With consistent central bank asset purchases, the term structure of interest rates cannot find its natural market clearing level. It is difficult to know if asset bubbles are being inflated or not, and it is hard to tell if the economy is yet on a self sustaining growth path. The only way to tell, to discover the price of things, is to wind down the asset purchase programs.
The constant feeding of liquidity into the financial system has failed to revive labour markets even if it has revived markets for equities, bonds and real estate. GDP growth while positive has fallen short of expectations.
Asset purchases may be stifling credit market liquidity. As more market liquidity has migrated to secured lending markets, the availability of eligible collateral becomes more important. As the Fed does not lend out its assets for collateral, it is possible that the Fed is in fact starving the credit markets of suitable collateral with which to lubricate the flow of short term credit. This mode of liquidity injection definitively precludes any sort of multiplier effect since it creates no bank capital to be multiplied. For this reason, the velocity of money falls almost in perfect reaction and in inverse proportion to the magnitude of balance sheet expansion.
By suppressing interest rates, central banks are making it more attractive for companies to finance themselves with debt instead of equity. In the US, share buybacks have reduced the free float of equity markets even as high yield issuance remains robust. Equity market capitalization growth has lagged the S&P index level growth by almost 3% per annum since 2005 for a -30% lag. The economy seems preoccupied with equity returns rather than growth of income and employment. The Modigliani Miller theorem’s assumptions are certainly violated by the convoluted US tax code which generally favors equity finance, for the businesses, and equity investment, for investors.

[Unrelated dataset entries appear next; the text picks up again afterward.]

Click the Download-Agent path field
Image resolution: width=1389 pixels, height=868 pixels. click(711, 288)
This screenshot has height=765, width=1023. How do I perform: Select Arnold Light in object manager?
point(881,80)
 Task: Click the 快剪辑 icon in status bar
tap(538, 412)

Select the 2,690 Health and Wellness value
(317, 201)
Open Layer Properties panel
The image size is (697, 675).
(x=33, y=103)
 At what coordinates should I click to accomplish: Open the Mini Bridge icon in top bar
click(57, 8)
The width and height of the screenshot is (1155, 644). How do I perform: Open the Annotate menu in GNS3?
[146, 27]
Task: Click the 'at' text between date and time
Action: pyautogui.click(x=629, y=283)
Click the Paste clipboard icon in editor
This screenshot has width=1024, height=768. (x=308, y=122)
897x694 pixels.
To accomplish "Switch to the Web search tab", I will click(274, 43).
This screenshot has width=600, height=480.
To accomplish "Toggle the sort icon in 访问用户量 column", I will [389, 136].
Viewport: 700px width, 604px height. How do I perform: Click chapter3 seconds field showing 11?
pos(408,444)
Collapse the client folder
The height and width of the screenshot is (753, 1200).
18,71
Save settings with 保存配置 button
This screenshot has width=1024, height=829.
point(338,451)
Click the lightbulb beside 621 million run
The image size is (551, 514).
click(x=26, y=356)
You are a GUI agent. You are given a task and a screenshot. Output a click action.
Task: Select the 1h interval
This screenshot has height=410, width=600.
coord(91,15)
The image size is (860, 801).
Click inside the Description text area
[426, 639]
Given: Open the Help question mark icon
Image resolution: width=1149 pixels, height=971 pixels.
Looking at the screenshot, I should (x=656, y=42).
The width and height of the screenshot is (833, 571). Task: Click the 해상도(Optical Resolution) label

The benefit of lower interest rates favors large companies with access to debt capital markets. Small and medium businesses which rely on bank loans for financing continue to be starved of capital as Basel III and a lack of bank capital impedes bank lending. As employment tends to be created in small and medium enterprises compared with large businesses, which on balance tend to consolidate, the impact of low interest rates do not encourage job creation.
What then does QE do? It does inflate asset and house prices and supports consumption through the wealth effect. It supports equity and debt valuations by suppressing rates across the term structure. It monetizes debt which may not obtain sufficiently robust bid to cover ratios thereby maintaining confidence in the treasury and agency MBS markets. It supports co-investors in treasury and MBS assets.
It would be unfair to say that QE wasn’t working, employment has improved, manufacturing has rebounded and growth has stabilized, but the improvements have been small and slow to gain traction, and the side effects are potentially serious. Given that the economy has stabilized, there are grounds for the withdrawal of QE simply to understand the distortionary effects of having QE in force.